Cory Bernardi, Senator for South Australia
Another SA Liberal Senator Cory Bernardi opened his contribution by stating that “I do not feel any sense of guilt for what has happened during Australia’s brief history.”
“When I was 14, I was set upon by a gang of aboriginal youths for daring to be on “their land”, which happened to be Glenelg Beach in South Australia. Their violence went unpunished because I was told by the police that “nothing would happen to them because they are aboriginal,’’ he told Parliament.
“As a publican, I remember rescuing an aboriginal woman from a savage attack in the street by her husband. After providing her sanctuary, a group of “elders” then told me that unless I told her to leave they would “destroy my hotel”.

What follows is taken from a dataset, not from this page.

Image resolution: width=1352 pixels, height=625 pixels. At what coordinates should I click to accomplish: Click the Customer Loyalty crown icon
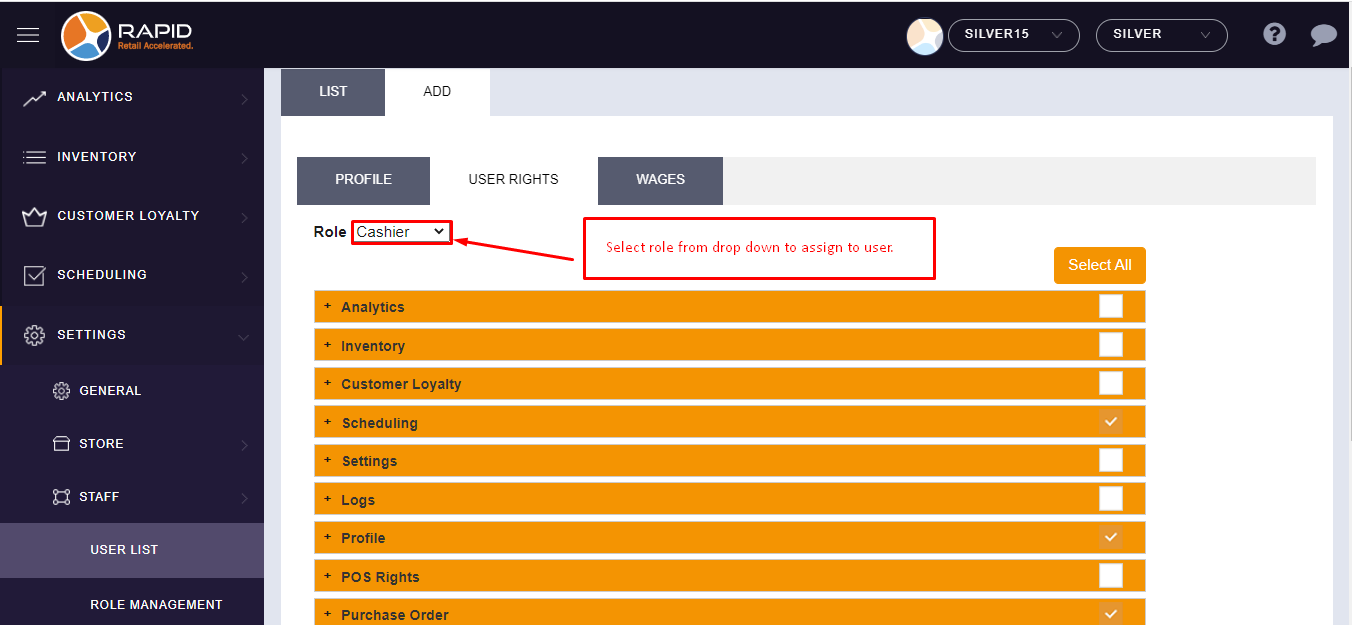[35, 217]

Andrew Bolt, News Corp columnist
SOUTH Australia seems set to become the second state to compensate “stolen generations” members — with few questions asked. The Liberals, Greens and Family First say that next week they will vote for a plan to give up to $50,000 to any Aborigines forcibly taken from their families. But no claimant will have to prove they were indeed stolen just for racist reasons — which does not surprise me. As the courts and the first compensation scheme, in Tasmania, have helped confirm, the “stolen generations” is, I’ve often argued, a myth.